*Exercise aim:*
Quote the lines from the one containing "Bookmark this page with the star icon" through the one containing "This screenshot has height=823, width=1456.", word for word.

*Records supplied:*
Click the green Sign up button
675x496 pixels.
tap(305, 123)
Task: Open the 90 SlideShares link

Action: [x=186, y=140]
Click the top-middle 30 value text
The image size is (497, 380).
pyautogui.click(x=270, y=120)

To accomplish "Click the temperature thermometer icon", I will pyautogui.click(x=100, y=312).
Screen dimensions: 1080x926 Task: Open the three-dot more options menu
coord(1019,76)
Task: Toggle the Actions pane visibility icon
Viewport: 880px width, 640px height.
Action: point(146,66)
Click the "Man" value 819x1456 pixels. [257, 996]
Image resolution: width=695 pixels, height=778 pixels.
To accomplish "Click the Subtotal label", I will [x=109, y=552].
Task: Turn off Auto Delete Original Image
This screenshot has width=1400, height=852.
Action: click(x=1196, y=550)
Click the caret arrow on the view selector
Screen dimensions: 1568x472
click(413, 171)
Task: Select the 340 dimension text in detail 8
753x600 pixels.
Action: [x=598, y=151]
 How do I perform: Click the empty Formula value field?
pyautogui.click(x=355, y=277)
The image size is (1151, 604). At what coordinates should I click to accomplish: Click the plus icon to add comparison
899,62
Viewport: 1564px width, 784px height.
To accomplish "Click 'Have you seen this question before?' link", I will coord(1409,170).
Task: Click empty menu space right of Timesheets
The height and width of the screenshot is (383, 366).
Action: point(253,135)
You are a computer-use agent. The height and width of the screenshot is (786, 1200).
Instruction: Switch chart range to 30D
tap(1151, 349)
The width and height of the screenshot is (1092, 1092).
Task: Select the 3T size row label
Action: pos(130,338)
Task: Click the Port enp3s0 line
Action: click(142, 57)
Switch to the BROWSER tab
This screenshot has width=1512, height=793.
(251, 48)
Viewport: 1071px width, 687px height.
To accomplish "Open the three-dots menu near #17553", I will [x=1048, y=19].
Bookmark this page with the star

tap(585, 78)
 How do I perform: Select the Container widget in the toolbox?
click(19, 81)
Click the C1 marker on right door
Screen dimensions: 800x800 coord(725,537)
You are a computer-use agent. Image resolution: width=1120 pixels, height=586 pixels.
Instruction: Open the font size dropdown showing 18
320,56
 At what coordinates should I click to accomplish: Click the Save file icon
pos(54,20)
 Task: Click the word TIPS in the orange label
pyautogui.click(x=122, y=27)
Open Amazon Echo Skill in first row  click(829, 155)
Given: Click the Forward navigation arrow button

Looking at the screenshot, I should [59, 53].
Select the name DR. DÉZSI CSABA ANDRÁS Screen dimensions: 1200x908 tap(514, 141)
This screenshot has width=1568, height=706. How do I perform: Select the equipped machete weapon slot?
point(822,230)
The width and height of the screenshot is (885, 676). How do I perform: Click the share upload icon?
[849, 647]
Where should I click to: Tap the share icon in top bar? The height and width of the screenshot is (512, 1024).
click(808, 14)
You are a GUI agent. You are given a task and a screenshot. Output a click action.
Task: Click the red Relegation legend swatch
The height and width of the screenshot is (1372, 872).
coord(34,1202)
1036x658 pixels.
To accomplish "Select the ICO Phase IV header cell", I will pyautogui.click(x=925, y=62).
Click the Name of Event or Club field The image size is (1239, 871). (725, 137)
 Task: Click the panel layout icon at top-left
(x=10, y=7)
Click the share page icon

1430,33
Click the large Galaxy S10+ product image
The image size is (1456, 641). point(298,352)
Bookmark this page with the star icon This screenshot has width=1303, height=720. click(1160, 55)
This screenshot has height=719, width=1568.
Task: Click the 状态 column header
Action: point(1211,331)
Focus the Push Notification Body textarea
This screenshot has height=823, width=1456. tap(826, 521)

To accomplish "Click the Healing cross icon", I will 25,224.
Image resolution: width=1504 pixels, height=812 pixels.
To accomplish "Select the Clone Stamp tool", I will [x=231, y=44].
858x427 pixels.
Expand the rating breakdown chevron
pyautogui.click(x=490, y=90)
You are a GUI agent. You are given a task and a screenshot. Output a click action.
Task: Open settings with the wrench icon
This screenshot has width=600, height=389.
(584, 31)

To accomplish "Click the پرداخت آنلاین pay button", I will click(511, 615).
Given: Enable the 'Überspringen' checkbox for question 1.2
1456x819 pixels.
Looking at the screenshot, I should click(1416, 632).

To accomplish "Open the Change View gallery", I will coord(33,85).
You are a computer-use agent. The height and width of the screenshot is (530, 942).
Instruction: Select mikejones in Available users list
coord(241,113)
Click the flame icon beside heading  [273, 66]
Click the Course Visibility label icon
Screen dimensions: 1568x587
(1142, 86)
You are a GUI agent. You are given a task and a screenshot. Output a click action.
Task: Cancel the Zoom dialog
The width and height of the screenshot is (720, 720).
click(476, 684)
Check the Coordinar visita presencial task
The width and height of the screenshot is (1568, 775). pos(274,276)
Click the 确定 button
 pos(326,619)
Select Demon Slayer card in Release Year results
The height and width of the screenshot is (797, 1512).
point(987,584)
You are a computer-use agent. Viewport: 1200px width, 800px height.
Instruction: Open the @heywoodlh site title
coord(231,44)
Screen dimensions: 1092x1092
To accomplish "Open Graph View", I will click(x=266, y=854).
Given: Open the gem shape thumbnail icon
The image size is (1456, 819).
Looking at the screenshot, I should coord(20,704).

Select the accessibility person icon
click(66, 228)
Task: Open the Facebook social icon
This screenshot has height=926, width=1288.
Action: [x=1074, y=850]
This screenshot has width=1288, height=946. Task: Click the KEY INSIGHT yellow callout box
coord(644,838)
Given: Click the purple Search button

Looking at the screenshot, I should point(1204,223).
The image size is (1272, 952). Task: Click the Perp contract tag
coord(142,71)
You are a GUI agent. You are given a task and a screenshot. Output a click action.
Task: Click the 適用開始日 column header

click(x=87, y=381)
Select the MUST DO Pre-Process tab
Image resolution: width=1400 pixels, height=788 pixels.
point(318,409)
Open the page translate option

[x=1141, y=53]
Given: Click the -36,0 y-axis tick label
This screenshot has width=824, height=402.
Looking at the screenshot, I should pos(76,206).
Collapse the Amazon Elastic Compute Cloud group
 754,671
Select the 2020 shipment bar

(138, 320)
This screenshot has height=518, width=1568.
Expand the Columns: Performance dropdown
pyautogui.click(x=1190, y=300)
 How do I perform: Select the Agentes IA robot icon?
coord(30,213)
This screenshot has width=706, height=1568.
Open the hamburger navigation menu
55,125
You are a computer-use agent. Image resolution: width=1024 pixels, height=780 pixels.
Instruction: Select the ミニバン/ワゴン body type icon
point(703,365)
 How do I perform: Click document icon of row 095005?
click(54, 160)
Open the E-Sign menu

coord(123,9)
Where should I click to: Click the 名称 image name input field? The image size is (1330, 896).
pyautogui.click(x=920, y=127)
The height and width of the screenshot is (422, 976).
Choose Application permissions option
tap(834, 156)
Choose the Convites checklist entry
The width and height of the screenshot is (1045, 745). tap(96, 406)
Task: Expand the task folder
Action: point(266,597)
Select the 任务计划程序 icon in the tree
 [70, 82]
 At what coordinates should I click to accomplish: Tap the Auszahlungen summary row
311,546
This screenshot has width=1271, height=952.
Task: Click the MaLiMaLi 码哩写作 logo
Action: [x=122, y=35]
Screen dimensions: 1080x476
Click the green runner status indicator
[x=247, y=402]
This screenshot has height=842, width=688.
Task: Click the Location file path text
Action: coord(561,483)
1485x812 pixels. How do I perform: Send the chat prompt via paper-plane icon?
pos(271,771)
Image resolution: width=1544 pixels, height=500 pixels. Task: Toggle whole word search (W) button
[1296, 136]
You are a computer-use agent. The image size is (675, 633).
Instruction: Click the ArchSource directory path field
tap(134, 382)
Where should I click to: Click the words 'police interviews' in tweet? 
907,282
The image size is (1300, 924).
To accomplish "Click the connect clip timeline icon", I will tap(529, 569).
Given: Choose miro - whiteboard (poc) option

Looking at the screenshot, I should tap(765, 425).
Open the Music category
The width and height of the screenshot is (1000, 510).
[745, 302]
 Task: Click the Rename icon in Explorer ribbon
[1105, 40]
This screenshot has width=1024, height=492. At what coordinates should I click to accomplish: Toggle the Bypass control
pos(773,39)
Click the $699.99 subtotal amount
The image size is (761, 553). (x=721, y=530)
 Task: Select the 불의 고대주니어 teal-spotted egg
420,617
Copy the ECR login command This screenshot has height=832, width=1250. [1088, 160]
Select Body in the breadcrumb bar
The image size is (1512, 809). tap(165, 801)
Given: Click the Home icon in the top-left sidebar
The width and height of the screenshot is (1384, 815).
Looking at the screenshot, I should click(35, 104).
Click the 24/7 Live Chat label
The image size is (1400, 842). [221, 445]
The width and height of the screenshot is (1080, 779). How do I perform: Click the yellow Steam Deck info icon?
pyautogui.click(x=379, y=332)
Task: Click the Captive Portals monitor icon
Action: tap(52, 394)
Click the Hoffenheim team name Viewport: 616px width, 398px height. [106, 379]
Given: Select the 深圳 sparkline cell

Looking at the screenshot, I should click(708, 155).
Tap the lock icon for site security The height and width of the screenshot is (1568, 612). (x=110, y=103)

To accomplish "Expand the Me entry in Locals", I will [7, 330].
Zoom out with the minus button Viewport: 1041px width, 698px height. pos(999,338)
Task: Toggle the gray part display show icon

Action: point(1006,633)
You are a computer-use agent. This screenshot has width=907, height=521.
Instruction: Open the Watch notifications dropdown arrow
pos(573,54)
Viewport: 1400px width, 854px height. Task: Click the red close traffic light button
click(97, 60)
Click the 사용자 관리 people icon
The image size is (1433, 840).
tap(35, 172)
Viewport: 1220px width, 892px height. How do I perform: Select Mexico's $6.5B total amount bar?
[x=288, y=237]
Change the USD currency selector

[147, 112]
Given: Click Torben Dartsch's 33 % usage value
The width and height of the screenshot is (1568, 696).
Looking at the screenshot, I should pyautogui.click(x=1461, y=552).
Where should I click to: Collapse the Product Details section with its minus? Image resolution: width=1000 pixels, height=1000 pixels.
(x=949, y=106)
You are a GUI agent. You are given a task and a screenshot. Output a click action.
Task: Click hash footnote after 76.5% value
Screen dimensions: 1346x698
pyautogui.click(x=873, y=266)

*Result of the task:*
Bookmark this page with the star icon This screenshot has width=1303, height=720. click(1160, 55)
This screenshot has height=719, width=1568.
Task: Click the 状态 column header
Action: point(1211,331)
Focus the Push Notification Body textarea
This screenshot has height=823, width=1456. tap(826, 521)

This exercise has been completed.